TO DO> In the listing below, a line holding "The height and width of the screenshot is (730, 986)." and a line holding "Open 产线动态节拍分析 in" mark the range. Retype both exactly, with all lines between them.
====== GIVEN RECORDS ======
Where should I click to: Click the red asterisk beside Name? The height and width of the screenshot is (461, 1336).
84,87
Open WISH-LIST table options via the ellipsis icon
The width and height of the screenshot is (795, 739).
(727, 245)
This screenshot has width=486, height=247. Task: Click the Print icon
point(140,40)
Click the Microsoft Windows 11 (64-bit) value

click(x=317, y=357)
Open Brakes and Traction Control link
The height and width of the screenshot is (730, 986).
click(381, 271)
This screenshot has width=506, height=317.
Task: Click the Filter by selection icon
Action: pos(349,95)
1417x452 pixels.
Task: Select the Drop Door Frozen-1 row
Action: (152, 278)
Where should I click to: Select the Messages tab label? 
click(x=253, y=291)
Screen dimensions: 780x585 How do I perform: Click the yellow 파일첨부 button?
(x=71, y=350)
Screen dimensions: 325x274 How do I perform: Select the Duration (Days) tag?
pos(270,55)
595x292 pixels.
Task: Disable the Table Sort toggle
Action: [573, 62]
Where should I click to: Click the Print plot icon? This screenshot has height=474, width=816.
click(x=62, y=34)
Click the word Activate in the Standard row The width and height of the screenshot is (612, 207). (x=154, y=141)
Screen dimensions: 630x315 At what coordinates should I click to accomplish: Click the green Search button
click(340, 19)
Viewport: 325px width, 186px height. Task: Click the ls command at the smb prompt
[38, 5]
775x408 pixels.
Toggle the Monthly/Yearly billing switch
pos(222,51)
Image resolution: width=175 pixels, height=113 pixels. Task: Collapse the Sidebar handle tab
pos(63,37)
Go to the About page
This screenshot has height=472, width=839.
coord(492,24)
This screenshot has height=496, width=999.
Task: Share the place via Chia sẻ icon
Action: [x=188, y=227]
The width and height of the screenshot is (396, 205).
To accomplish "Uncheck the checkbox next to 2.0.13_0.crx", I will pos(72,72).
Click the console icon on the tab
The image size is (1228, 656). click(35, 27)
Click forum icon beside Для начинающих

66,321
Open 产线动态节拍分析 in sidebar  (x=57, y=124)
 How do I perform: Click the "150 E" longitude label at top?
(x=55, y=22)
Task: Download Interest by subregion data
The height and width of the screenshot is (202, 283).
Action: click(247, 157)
======
SOLUTION TO THE PROBLEM>
The height and width of the screenshot is (730, 986).
click(381, 271)
This screenshot has width=506, height=317.
Task: Click the Filter by selection icon
Action: pos(349,95)
1417x452 pixels.
Task: Select the Drop Door Frozen-1 row
Action: (152, 278)
Where should I click to: Select the Messages tab label? 
click(x=253, y=291)
Screen dimensions: 780x585 How do I perform: Click the yellow 파일첨부 button?
(x=71, y=350)
Screen dimensions: 325x274 How do I perform: Select the Duration (Days) tag?
pos(270,55)
595x292 pixels.
Task: Disable the Table Sort toggle
Action: [573, 62]
Where should I click to: Click the Print plot icon? This screenshot has height=474, width=816.
click(x=62, y=34)
Click the word Activate in the Standard row The width and height of the screenshot is (612, 207). (x=154, y=141)
Screen dimensions: 630x315 At what coordinates should I click to accomplish: Click the green Search button
click(340, 19)
Viewport: 325px width, 186px height. Task: Click the ls command at the smb prompt
[38, 5]
775x408 pixels.
Toggle the Monthly/Yearly billing switch
pos(222,51)
Image resolution: width=175 pixels, height=113 pixels. Task: Collapse the Sidebar handle tab
pos(63,37)
Go to the About page
This screenshot has height=472, width=839.
coord(492,24)
This screenshot has height=496, width=999.
Task: Share the place via Chia sẻ icon
Action: [x=188, y=227]
The width and height of the screenshot is (396, 205).
To accomplish "Uncheck the checkbox next to 2.0.13_0.crx", I will pos(72,72).
Click the console icon on the tab
The image size is (1228, 656). click(35, 27)
Click forum icon beside Для начинающих

66,321
Open 产线动态节拍分析 in sidebar  (x=57, y=124)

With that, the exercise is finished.